O valor de US$ 20,1 bilhões corresponde a 0,24% do total de transações com criptos, porcentagem que aumentou pela primeira vez desde 2019. Em 2021, os US$ 18 bilhões em operações criminosas representavam 0,12% de todas as negociações cripto.
O estudo também indica que 44% do volume de transações ilícitas de 2022 veio de atividades relacionadas a entidades sancionadas pelo governo norte-americano. Nesse caso, destaca-se a exchange de criptomoedas russa Garantex.

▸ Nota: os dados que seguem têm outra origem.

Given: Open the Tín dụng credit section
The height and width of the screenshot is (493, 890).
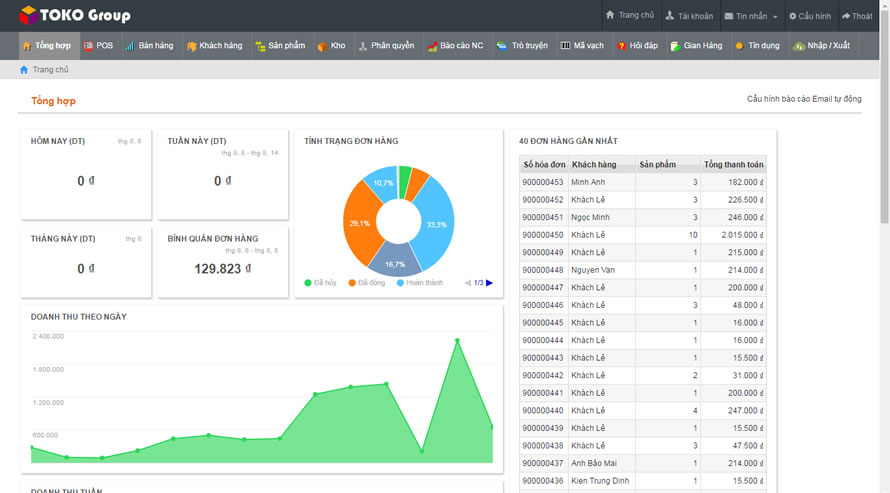Looking at the screenshot, I should (x=757, y=46).
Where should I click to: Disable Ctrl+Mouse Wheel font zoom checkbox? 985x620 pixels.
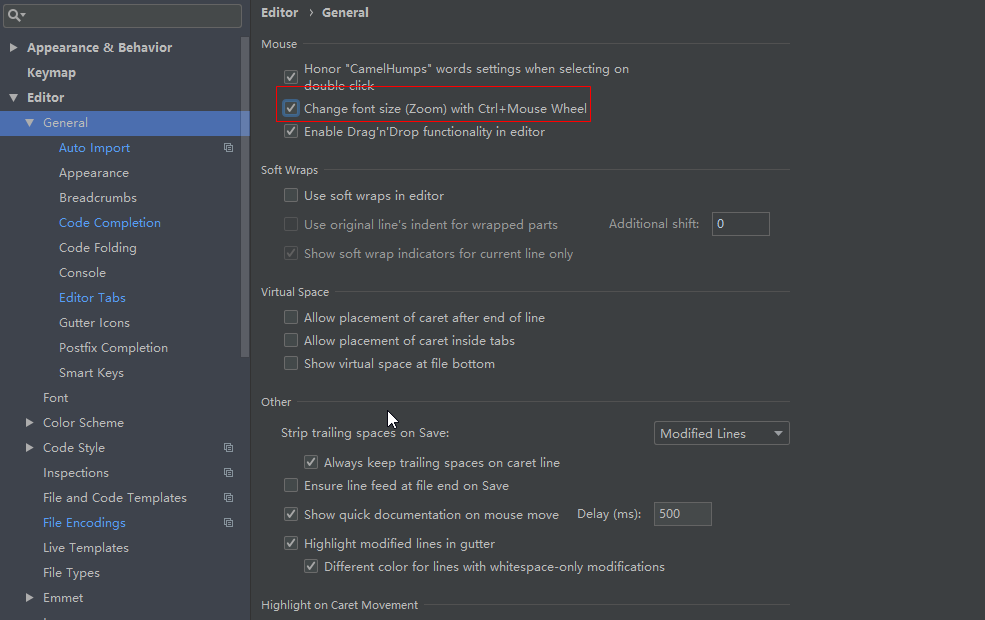tap(291, 108)
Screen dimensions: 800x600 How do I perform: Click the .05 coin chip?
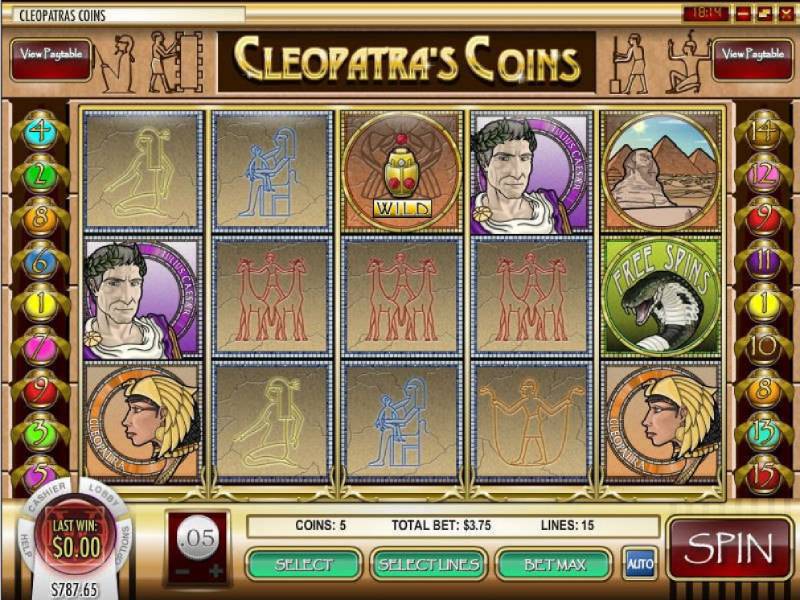[x=199, y=538]
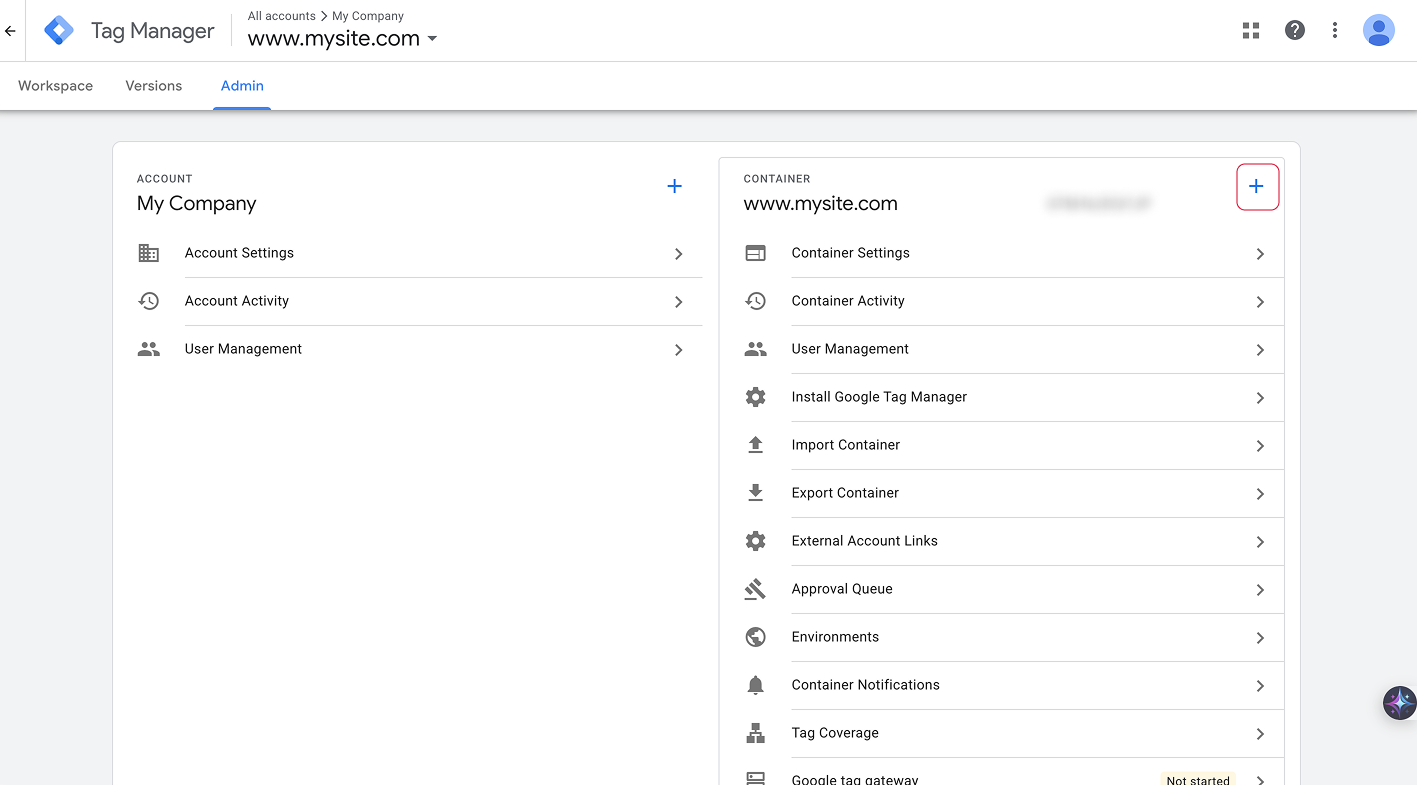Click the user profile avatar

[x=1379, y=30]
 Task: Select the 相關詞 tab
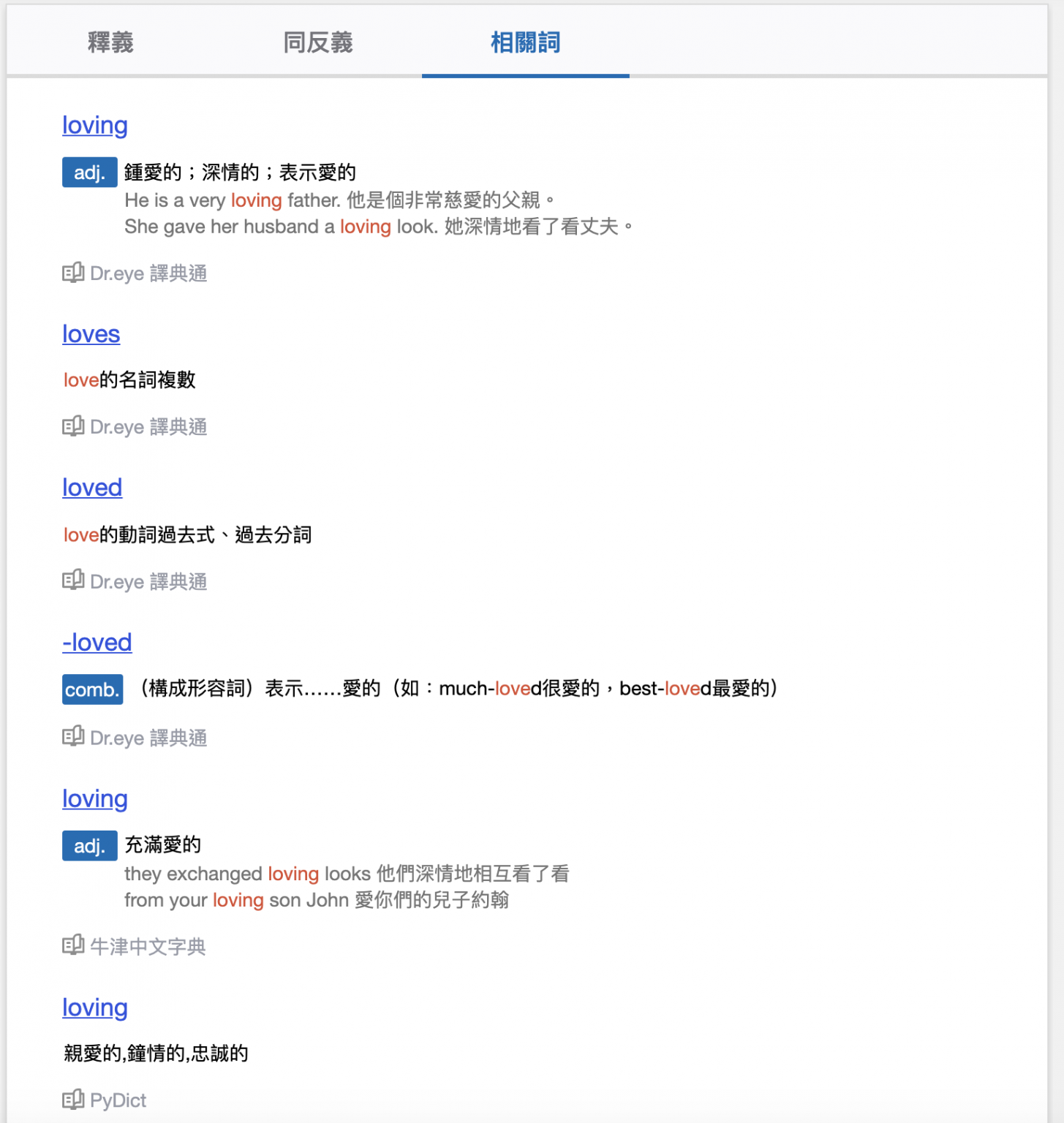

Em abril do ano passado, a corretora foi sancionada pela Agência de Controle de Ativos Estrangeiros dos Estados Unidos (Ofac, na sigla em inglês), mas continuou operando, por ter sua sede em um país estrangeiro, fora do controle do orgão regulador. Assim, todas as transações associadas à Garantex representaram um risco para as empresas sujeitas à jurisdição dos Estados Unidos.